2022: Elisabetta Franchi e il caso delle “over 40”
Nel 2022, Elisabetta Franchi scatenò un acceso dibattito con una singola dichiarazione durante un’intervista. La stilista affermò di assumere donne “over 40” per ruoli di responsabilità, poiché queste avrebbero già avuto figli e non sarebbero state “distratte” dalla maternità. La frase, giudicata sessista e discriminatoria, divenne immediatamente virale, scatenando una valanga di critiche sui social.

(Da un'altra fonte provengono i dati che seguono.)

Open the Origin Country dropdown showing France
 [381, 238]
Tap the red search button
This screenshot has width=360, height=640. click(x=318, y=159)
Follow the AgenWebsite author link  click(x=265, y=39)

La gestione della crisi fu tutt’altro che efficace: le scuse tardive e poco incisive non riuscirono a spegnere il dibattito. Questo caso dimostra come le PR debbano affrontare con attenzione le crisi che toccano valori fondamentali come l’inclusività, mostrando azioni concrete e non solo dichiarazioni formali.

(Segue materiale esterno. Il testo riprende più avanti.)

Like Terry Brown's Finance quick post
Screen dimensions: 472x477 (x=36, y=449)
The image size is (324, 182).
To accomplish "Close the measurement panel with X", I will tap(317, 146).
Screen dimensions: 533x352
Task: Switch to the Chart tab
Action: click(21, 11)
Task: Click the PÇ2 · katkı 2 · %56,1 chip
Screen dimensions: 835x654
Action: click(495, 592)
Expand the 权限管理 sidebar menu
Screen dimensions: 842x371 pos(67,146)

2022: Balenciaga e la campagna controversa
Sempre nel 2022, Balenciaga fu travolta da una crisi globale per una campagna pubblicitaria che presentava bambini insieme a oggetti dal chiaro riferimento BDSM. La scelta creativa, percepita come inappropriata e offensiva, suscitò indignazione immediata. Il pubblico accusò il brand di sfruttamento e di insensibilità, innescando un’ondata di critiche virali.

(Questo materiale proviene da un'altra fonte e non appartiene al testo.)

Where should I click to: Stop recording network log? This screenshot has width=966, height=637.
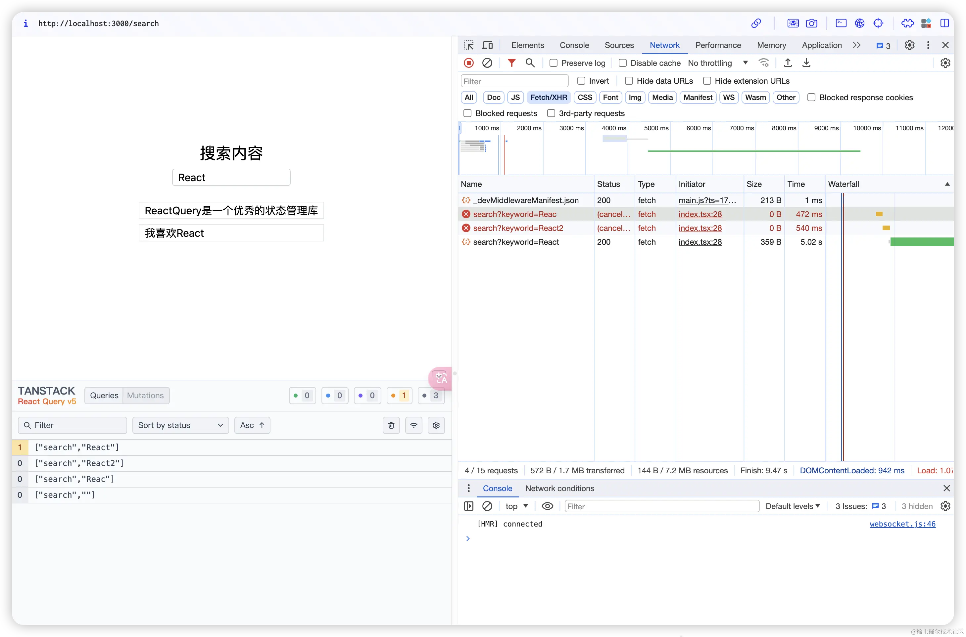coord(469,63)
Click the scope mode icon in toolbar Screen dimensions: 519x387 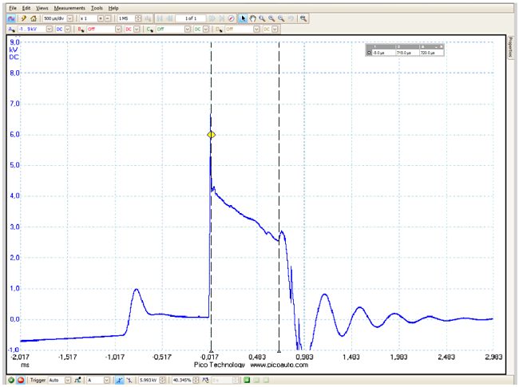click(x=11, y=18)
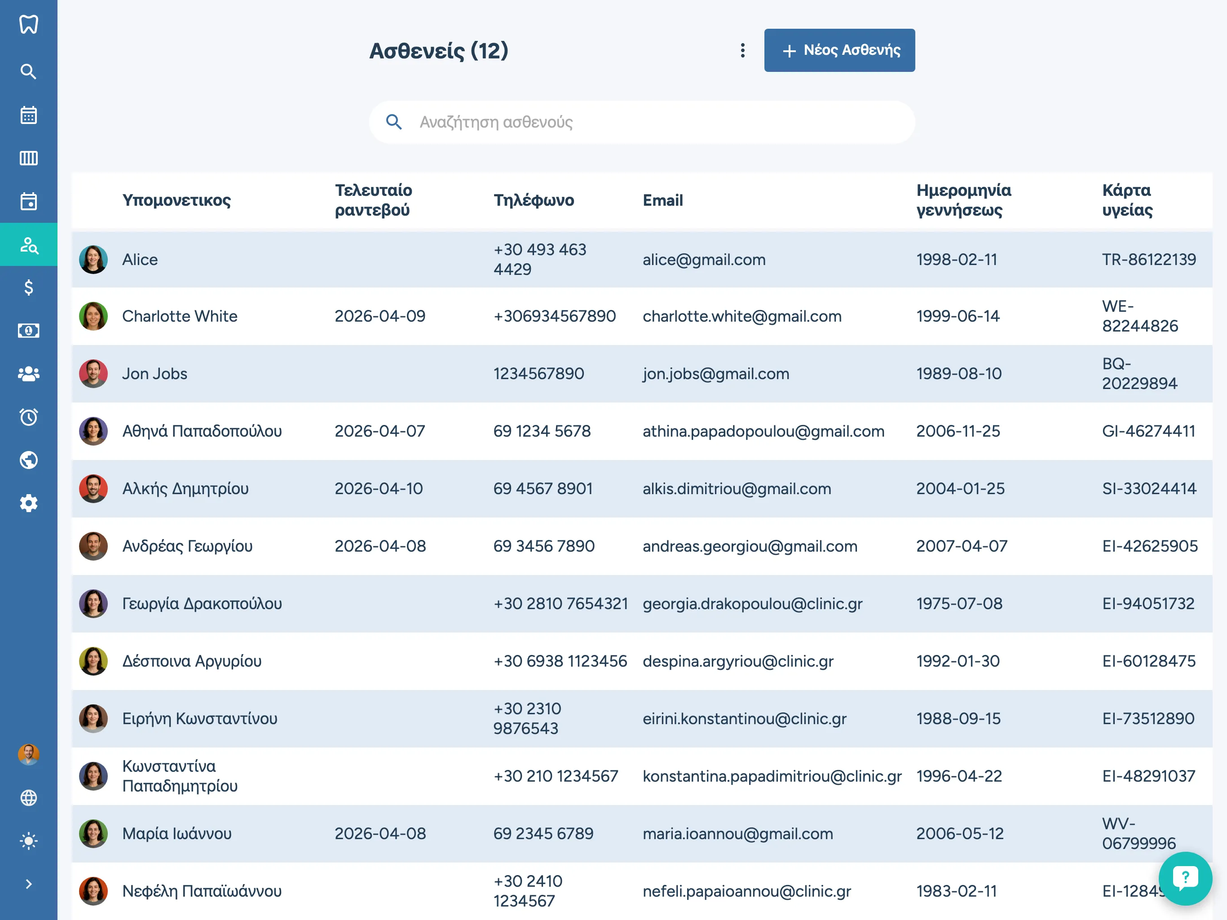
Task: Open the dollar sign payments icon
Action: [28, 287]
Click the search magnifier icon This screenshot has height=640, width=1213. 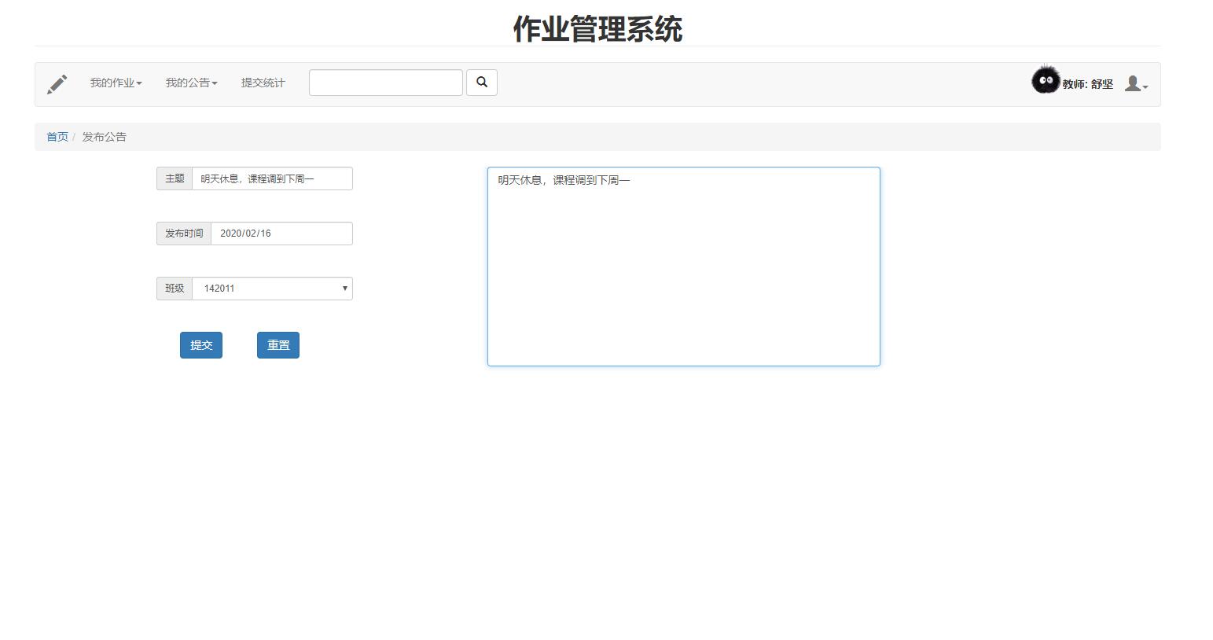(482, 82)
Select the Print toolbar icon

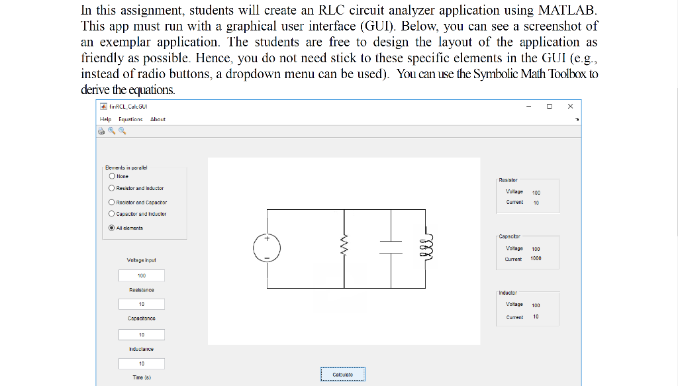(101, 130)
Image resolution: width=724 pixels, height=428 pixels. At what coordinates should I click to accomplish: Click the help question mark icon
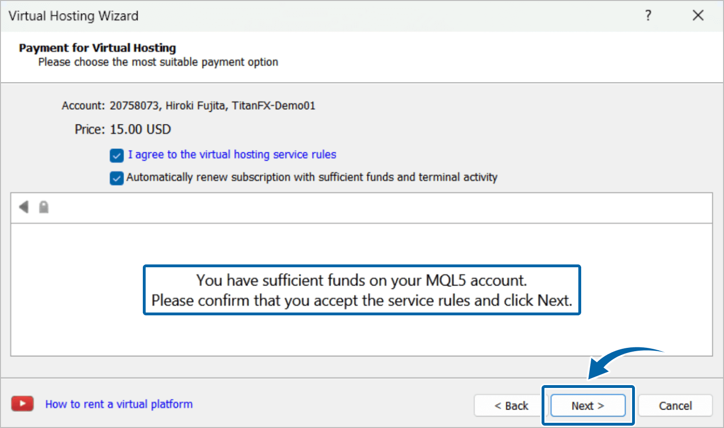point(648,16)
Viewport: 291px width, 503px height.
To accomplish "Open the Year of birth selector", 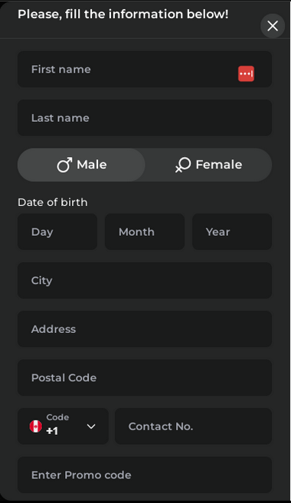I will pyautogui.click(x=232, y=232).
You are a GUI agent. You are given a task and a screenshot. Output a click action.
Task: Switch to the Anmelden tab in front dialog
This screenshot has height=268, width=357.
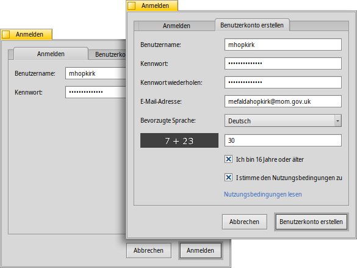(x=176, y=26)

La risposta iniziale di Balenciaga fu difensiva: l’azienda cercò di addossare la colpa all’agenzia creativa che aveva realizzato la campagna. Questo approccio, però, si rivelò un boomerang, costringendo il brand a rivedere la propria strategia. Balenciaga adottò un approccio più proattivo, assumendosi la responsabilità, ritirando la campagna e promettendo una revisione interna dei processi decisionali. Sebbene l’episodio abbia lasciato una macchia sulla reputazione del brand, la trasparenza nella fase successiva ha contribuito a contenere i danni.
Le lezioni per le PR nella moda
Da questi casi emerge una lezione chiara: nella moda, le crisi non sono mai solo comunicative. Riguardano i valori, la coerenza e la capacità di rispondere ai cambiamenti culturali e sociali. Le PR, in questo contesto, non possono limitarsi a contenere i danni: devono anticipare le reazioni, costruire narrazioni autentiche e, soprattutto, dimostrare che un brand è capace di ascoltare e cambiare.
Perché, alla fine, i consumatori non comprano solo abiti o accessori. Comprano storie, valori e identità. E quando questi vengono messi in discussione, solo le PR possono rammendare il tessuto invisibile che tiene insieme la reputazione, un filo alla volta.